Four Ways to Build a Data Warehouse

It has been said there are as many ways to build data warehouses as there are companies to build them. Each data warehouse is unique because it must adapt to the needs of business users in
different functional areas, whose companies face different business conditions and competitive pressures.

Nonetheless, four major approaches to building a data warehousing environment exist. These architectures are generally referred to as 1) top-down 2) bottom-up 3) hybrid, and 4) federated. Most
organizations—wittingly or not—follow one or another of these approaches as a blueprint for development.

Although we have been building data warehouses since the early 1990s, there is still a great deal of confusion about the similarities and differences among these architectures. This is especially
true of the “top-down” and “bottom-up” approaches, which have existed the longest and occupy the polar ends of the development spectrum.

As a result, some companies fail to adopt a clear vision for the way the data warehousing environment can and should evolve. Others, paralyzed by confusion or fear of deviating from prescribed
tenets for success, cling too rigidly to one approach or another, undermining their ability to respond flexibly to new or unexpected situations. Ideally, organizations need to borrow concepts and
tactics from each approach to create environments that uniquely meets their needs.

Semantic and Substantive Differences The two most influential approaches are championed by industry heavyweights Bill Inmon and Ralph Kimball, both prolific authors and consultants in the data
warehousing field. Inmon, who is credited with coining the term “data warehousing” in the early 1990s, advocates a top-down approach, in which companies first build a data warehouse
followed by data marts. Kimball’s approach, on the other hand, is often called bottom-up because it starts and ends with data marts, negating the need for a physical data warehouse
altogether.

On the surface, there is considerable friction between top-down and bottom-up approaches. But in reality, the differences are not as stark as they may appear. Both approaches advocate building a
robust enterprise architecture that adapts easily to changing business needs and delivers a single version of the truth. In some cases, the differences are more semantic than substantive in nature.
For example, both approaches collect data from source systems into a single data store, from which data marts are populated.

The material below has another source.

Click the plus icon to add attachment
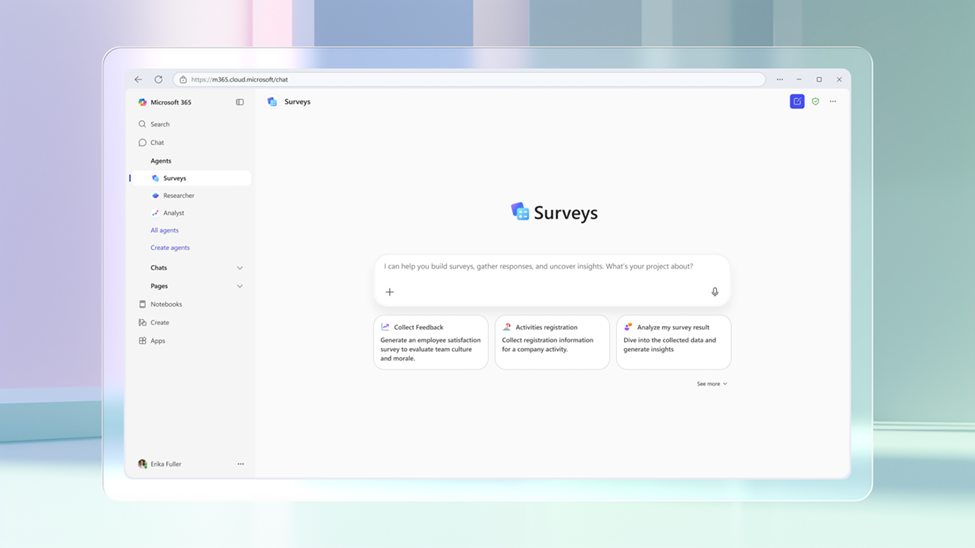 point(390,292)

But while “top-down” subscribers call this a data warehouse,
“bottom-up” adherents often call this a “staging area.”

Nonetheless, significant differences exist between the two approaches (see chart.) Data warehousing professionals need to understand the substantial, subtle, and semantic differences among the
approaches and which industry “gurus” or consultants advocate each approach. This will provide a clearer understanding of the different routes to achieve data warehousing success and
how to translate between the advice and rhetoric of the different approaches.

Top-Down Approach
The top-down approach views the data warehouse as the linchpin of the entire analytic environment. The data warehouse holds atomic or transaction data that is extracted from one or more source
systems and integrated within a normalized, enterprise data model. From there, the data is summarized, dimensionalized, and distributed to one or more “dependent” data marts. These data
marts are “dependent” because they derive all their data from a centralized data warehouse.

Sometimes, organizations supplement the data warehouse with a staging area to collect and store source system data before it can be moved and integrated within the data warehouse. A separate
staging area is particularly useful if there are numerous source systems, large volumes of data, or small batch windows with which to extract data from source systems.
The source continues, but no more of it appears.